First, patients who were discontinued due to remission of FD symptoms and those who were withdrawn due to poor response were evaluated. Many patients were assessed as being discontinued from the study treatment due to remission of FD symptoms at week 16 or later. Eventually, FD symptoms resolved in 38.0% of patients. The patients assessed as being discontinued from the study due to remission of symptoms at week 16 or later were those in whom dosing was interrupted after treatment for 4 weeks. FD symptoms may have improved at a relatively early stage of treatment. Therefore, acotiamide may be effective for improvement of subjective symptoms from an early stage of treatment and such an improvement effect may be maintained even after dose interruption. Meanwhile, 13.6% of the patients were assessed as being withdrawn from the study treatment due to poor response to the study drug. Such an assessment was made at week 4 in about half of these patients. Therefore, those with poor response could have been detected at a relatively early stage of treatment.
Second, dose interruption based on the cessation criterion and readministration based on the readministration criterion were evaluated. Dose interruption based on the cessation criterion occurred once in 43.5%, twice in 18.0% and 3 times in 10.4% of the patients. It occurred up to 6 times. Considering that the mean duration of administration up to the first dose interruption based on the cessation criterion was 60.4 days, FD symptoms may have begun to improve at a relatively early stage of treatment and they may have improved to the extent of allowing dosing to be interrupted after about 8 weeks of treatment. The durations of the first, second and third dose interruption based on the cessation criterion were about 8 weeks, demonstrating that FD symptoms were unlikely to relapse immediately after dose interruption (data not shown).
As the most commonly observed administration pattern, patients had a dose interruption due to an improvement of FD symptoms after the start of study treatment and achieved remission of FD symptoms without readministration. These results demonstrated that remission of FD symptoms could be achieved by treatment with acotiamide. As the second most commonly observed administration pattern, patients completed the trial while repeatedly experiencing dose interruption and readministration. This suggested that FD symptoms could be controlled by intermittent administration of acotiamide even in patients with relapsing FD.

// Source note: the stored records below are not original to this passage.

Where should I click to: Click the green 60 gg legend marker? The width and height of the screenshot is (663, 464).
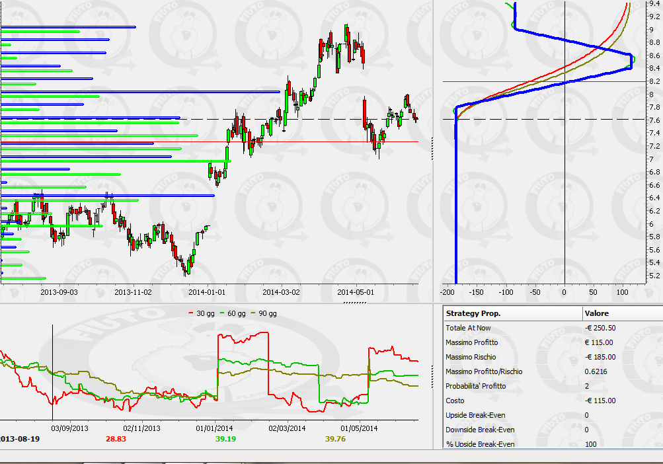click(x=222, y=313)
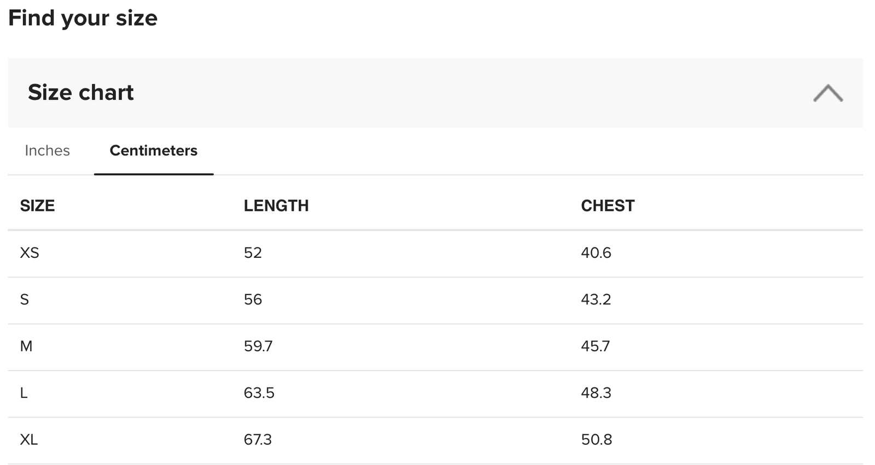The image size is (875, 465).
Task: Click the Find your size heading
Action: point(83,18)
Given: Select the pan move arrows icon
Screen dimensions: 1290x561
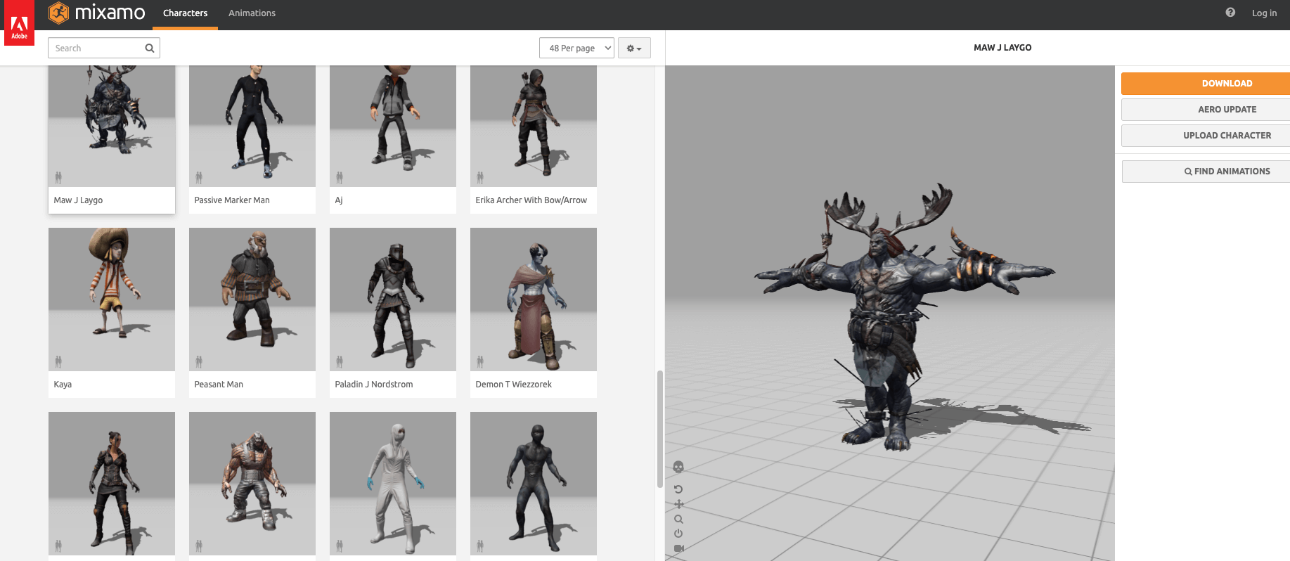Looking at the screenshot, I should [678, 504].
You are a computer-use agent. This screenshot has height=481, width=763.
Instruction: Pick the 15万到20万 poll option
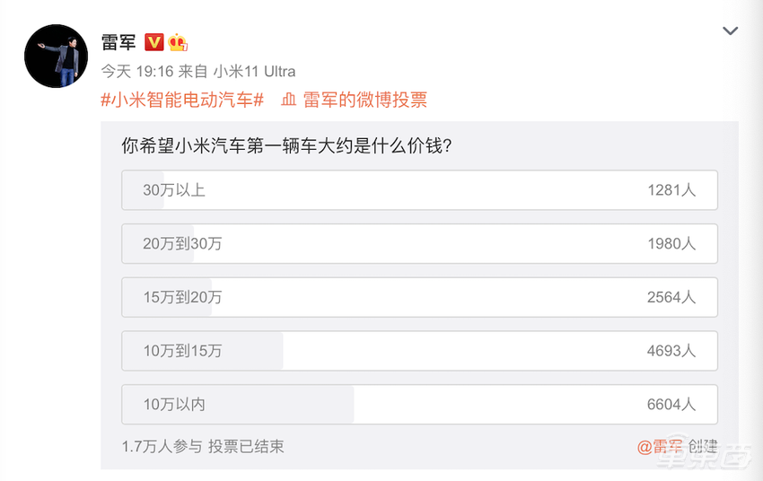[x=419, y=297]
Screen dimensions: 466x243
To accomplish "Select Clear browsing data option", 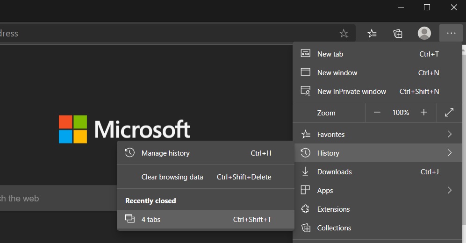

Based on the above, it was suggested that FD symptoms started to improve from an early stage of treatment with acotiamide and that the improvement effect was maintained even after a dose interruption. There were many patients in whom FD symptoms resolved after a dose interruption. Even if FD symptoms relapsed after a dose interruption, symptoms could be improved again by resumption of treatment with acotiamide.
Acknowledgments
This study was supported by a grant from Zeria Pharmaceutical Co. Ltd. and Astellas Pharma Inc. We thank the site investigators for their participation in the trial.
Disclosure Statement
Dr. Matsueda has provided scientific advice to Astellas, Zeria, Ajinomoto and Abbott. Dr. Hongo has provided scientific advice to Astellas, Zeria, Takeda, Eisai, AstraZeneca and Sucampo. Mr. Ushijima and Mr. Akiho are employees of Astellas. The authors report no other potential conflicts of interest relevant to this article.